Mona Lisa In A Plastic Orange Frame

Mona Lisa In A Plastic Orange Frame December 8, 2014

He told them a story. Then he told them another one.

“The kingdom of heaven is like a mustard seed,” he said. “The kingdom of heaven is like yeast kneaded into dough.”

Jesus told them stories meant to help their souls awaken to the life to which he came to invite them. He told them stories that held up a mirror that allowed them an unfiltered look at who some of them really were, instead of who they pretended to be.

I’ve been thinking about the way in which we tell stories about God to one another in the church. Those stories are important. I struggle to remember the verbal unfurling of information in sermon or teaching, no matter how masterfully done, but a story will stick with me like a deer tick burrowed into my imagination. Jesus knew we needed stories.

Sometimes the stories we tell about God get obscured by our own brokenness. A few years ago, a visiting pastor launched his sermon with a couple of “my buddies and I were on the back nine at our golf club when this amusing incident took place” stories. More recently, I listened to a message by a pastor who took a week of retreat each summer by booking a private cabin on a ship crossing the Atlantic. He then flew back across the pond in time to give the weekend messages at his church.

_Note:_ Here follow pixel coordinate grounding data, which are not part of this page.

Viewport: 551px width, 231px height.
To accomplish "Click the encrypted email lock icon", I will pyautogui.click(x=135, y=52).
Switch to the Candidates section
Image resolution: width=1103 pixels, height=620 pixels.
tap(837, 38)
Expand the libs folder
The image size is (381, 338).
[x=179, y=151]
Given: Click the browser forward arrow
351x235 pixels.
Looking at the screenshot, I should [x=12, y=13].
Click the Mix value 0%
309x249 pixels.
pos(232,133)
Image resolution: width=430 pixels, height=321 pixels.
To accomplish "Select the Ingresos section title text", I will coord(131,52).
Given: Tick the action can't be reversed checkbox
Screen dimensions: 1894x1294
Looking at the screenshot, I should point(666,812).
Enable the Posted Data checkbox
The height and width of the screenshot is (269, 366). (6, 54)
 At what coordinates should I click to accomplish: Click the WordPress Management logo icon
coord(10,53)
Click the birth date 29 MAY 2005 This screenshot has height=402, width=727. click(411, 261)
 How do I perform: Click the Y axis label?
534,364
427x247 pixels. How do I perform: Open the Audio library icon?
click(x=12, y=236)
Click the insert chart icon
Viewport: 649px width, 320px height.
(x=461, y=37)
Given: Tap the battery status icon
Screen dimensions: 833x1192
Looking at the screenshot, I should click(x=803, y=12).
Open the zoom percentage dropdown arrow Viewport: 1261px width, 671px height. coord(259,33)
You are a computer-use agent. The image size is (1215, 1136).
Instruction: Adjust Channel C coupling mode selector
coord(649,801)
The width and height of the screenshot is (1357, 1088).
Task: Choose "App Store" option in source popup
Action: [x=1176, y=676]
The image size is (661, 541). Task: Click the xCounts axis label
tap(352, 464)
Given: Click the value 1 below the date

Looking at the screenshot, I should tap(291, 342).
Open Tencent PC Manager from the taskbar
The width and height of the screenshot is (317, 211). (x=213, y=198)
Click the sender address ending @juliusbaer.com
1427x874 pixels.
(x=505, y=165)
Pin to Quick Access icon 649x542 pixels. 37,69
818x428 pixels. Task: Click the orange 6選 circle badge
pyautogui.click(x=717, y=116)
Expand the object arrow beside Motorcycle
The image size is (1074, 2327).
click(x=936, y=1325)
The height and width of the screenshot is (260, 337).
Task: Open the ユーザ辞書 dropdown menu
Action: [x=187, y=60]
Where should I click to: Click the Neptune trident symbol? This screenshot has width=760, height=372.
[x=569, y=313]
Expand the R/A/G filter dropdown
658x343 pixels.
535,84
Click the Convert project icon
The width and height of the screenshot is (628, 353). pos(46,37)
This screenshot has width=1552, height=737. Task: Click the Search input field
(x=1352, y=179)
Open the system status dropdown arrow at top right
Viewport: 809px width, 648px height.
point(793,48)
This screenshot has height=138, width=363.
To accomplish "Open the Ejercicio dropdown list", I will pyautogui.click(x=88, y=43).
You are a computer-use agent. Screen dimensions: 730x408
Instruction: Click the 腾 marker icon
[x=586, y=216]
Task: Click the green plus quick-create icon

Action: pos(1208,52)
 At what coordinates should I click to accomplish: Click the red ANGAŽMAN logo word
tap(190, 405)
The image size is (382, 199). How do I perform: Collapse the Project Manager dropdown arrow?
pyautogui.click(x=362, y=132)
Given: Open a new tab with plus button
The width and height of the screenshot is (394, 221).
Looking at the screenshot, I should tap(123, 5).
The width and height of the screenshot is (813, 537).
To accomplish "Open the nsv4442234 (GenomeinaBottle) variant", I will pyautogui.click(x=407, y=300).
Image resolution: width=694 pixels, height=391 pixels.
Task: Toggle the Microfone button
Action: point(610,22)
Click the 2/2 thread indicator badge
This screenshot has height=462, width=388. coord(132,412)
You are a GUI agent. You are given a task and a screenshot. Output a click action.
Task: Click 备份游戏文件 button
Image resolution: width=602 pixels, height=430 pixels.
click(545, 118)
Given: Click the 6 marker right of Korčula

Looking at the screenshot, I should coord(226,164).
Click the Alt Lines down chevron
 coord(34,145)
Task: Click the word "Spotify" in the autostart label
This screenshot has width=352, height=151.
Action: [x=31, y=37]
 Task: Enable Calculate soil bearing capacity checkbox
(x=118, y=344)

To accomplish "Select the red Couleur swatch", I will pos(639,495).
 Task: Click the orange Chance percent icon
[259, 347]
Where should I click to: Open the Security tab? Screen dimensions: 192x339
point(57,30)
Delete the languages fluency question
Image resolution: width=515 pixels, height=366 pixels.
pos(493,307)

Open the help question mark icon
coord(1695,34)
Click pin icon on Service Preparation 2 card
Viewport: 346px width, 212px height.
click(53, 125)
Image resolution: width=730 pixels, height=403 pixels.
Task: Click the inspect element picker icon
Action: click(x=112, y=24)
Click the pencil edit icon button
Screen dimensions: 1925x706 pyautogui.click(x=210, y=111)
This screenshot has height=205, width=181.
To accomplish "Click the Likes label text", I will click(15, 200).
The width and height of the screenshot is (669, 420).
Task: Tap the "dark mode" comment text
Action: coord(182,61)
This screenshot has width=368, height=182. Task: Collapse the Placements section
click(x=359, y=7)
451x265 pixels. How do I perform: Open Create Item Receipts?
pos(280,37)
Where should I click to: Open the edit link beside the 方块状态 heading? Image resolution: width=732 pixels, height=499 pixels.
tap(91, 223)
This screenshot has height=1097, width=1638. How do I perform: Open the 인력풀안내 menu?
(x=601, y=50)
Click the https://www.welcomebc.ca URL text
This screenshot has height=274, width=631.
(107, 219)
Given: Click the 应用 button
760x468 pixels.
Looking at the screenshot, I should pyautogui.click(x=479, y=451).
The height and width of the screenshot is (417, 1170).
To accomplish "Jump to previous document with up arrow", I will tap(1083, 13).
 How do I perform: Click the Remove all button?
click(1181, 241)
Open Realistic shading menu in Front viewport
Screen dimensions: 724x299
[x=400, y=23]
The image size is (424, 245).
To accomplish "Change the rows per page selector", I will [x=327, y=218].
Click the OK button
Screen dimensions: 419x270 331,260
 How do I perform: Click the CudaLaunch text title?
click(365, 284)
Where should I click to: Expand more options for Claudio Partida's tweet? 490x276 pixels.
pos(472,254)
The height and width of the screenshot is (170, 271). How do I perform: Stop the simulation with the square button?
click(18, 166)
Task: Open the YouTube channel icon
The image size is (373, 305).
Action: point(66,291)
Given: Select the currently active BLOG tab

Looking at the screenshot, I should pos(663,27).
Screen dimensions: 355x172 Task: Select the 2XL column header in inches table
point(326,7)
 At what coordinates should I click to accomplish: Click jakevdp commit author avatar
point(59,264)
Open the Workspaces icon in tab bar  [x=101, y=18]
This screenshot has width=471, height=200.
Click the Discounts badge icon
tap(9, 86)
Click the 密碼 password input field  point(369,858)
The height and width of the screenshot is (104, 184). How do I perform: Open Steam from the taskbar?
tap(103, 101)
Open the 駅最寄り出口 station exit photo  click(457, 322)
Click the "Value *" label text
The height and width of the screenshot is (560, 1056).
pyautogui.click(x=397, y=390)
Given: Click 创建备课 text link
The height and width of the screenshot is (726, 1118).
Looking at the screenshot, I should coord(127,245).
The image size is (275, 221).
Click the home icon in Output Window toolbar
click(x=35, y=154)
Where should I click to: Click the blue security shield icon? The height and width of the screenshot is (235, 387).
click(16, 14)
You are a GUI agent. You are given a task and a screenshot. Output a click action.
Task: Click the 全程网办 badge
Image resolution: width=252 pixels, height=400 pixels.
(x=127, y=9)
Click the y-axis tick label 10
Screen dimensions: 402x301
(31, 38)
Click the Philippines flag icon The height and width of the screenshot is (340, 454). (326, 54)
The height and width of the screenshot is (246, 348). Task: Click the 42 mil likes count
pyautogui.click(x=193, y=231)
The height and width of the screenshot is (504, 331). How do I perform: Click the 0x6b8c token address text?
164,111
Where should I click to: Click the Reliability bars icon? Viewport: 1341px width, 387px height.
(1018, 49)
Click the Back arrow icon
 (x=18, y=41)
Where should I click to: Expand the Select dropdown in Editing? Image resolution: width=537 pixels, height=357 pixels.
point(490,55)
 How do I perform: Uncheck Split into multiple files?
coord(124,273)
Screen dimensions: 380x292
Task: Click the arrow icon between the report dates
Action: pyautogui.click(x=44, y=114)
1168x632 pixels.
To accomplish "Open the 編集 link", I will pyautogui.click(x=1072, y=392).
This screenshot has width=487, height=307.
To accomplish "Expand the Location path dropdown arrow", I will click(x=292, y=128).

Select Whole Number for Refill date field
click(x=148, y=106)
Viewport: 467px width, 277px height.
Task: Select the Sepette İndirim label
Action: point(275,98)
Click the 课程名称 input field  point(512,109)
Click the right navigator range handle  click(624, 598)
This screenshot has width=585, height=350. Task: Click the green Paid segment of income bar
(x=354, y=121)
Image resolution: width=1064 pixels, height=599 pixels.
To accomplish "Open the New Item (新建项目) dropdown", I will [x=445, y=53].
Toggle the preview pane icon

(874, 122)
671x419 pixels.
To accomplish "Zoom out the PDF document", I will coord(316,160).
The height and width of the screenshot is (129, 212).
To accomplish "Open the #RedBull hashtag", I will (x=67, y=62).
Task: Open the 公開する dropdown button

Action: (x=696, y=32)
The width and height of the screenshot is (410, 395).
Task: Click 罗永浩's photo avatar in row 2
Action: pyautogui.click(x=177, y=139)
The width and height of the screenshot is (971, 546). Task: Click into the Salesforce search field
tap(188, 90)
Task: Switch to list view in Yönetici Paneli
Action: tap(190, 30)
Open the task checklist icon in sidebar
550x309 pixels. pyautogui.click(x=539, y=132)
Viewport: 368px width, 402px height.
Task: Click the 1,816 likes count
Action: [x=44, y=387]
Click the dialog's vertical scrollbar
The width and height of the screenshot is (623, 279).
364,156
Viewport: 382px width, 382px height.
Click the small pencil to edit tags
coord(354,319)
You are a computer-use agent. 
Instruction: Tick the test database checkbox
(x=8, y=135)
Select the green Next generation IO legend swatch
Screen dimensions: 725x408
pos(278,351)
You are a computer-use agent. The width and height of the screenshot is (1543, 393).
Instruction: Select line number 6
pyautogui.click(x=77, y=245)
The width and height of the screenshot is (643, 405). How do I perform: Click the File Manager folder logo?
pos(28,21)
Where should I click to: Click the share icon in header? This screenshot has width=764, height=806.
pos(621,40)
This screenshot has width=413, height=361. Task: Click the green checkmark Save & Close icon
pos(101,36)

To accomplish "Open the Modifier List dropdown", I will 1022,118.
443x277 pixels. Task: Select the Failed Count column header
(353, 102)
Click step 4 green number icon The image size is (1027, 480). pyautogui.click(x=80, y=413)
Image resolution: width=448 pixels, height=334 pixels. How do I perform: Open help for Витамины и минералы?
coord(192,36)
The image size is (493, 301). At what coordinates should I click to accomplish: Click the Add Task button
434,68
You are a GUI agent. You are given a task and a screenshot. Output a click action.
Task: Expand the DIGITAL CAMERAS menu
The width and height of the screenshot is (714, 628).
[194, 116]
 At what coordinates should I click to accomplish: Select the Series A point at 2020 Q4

I don’t rue them the blessings their anecdotes described. However, whatever the point of their respective messages was, it was lost on me as I found myself wondering what it was like to drink single malt scotch after a round with my pals at my members-only golf club or take yearly retreat time on a trans-Atlantic voyage. These preachers appeared to push the details framing their stories toward center stage, making the setting the star of the show. I wondered if they knew that they realized they might have been communicating to us that they were Pretty Big Deals by highlighting these markers of financial and social privilege. It was for me a garish reminder that what seems like unimportant details backdropping my story can march themselves onto center stage when I’m speaking or talking with others if I’m not careful.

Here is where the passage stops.